Thursday, 9 August 2012

Atom bombed children of Hiroshima

Today, 9th August, is the anniversary of the bombing of Nagasaki, three days after Hiroshima. The irony is that Nagasaki was the most westernized, cosmopolitan city in Japan. Madama Butterfly wasn't set there for nothing. Read more about the irony of Nagasaki here, and lots more on Hiroshima, non violence annd even Puccini on this site. And watch the movies I've written about, like The Human Condition (Kobayashi) Black Rain and The Burmese Harp.

For today, a full download of a unique "home movie" made with the ordinary people of Hiroshima, released after the American military occupation of Japan ended in 1952. The film, directed by Kaneto Shindo is based on a novel by Arata Osada.  A young woman called Takako has been living on an idyllic island for five years but finally returns to Hiroshima where she grew up. She meets a beggar, blinded and scarred by radiation burns. He's Iwakichi, a servant of her family. "Go away!" cries Iwakichi, who can't bear for her to see him in this way. But Takako bows to him, a gesture of respect. It helps  to understand non western society to really appreciate this reversal.
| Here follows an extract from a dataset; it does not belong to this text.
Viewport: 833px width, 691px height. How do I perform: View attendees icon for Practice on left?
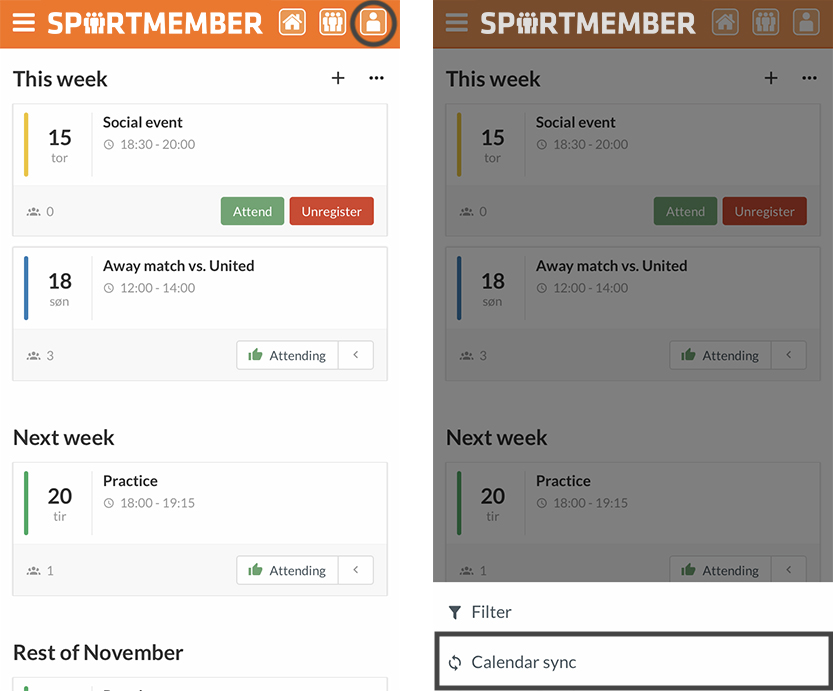(x=33, y=570)
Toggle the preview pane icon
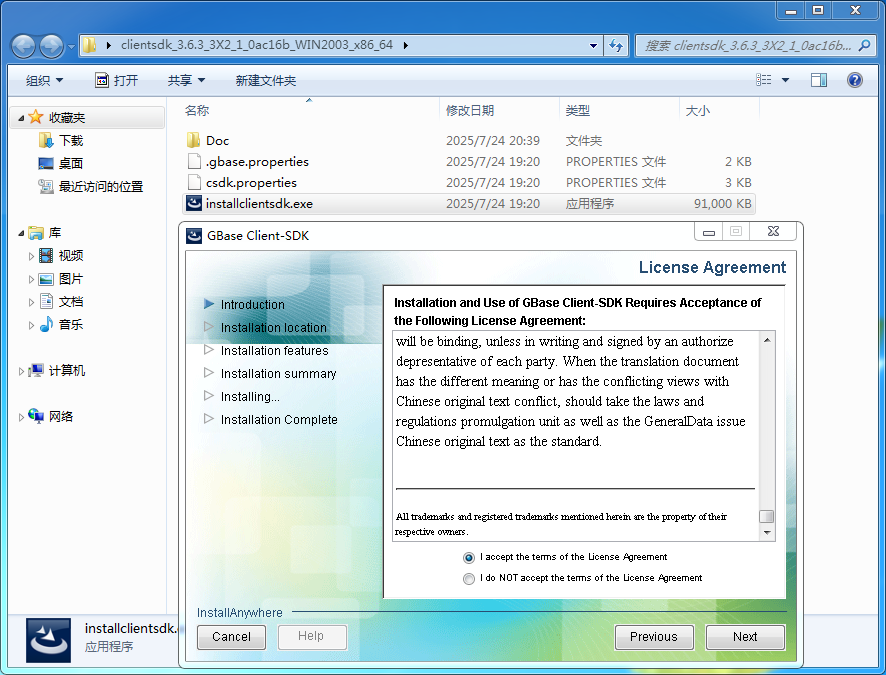 [x=819, y=80]
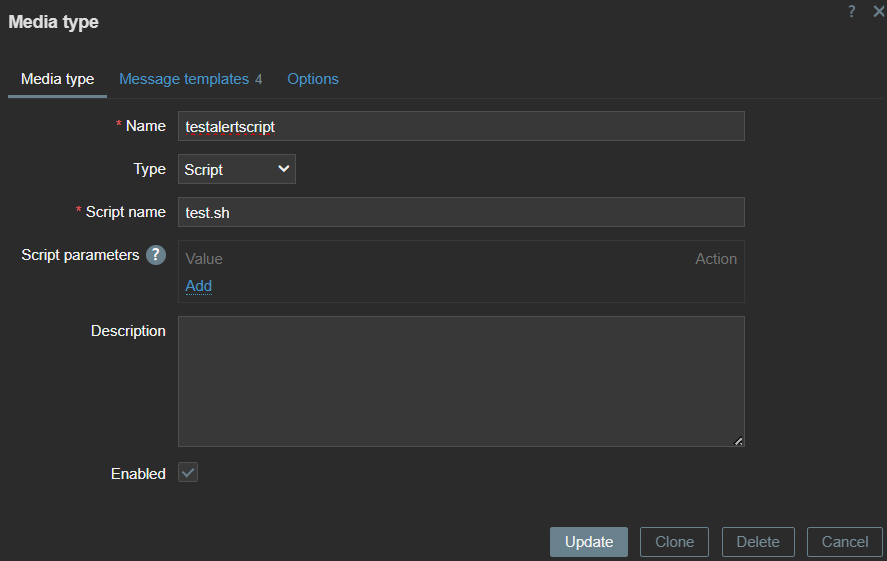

Iwakichi's grandson Taro lives in an orphanage. Thousands of bereaved children: a city of survivors haunted by those who are no longer there. Takako wants to adopt Taro but Iwakichi can't bear to lose the last vestige of his former life. Takako, who was a teacher, tracks down her former students. One girl lies dying in a hospital, comforted by thoughts of heaven.  To die so young, but with such dignity.  Eventually Iwakichi sends Taro to Takako and kills himself. The film is badly shot and the subtitles hard to read, but it's such a quiet, moving story that it's worth watching.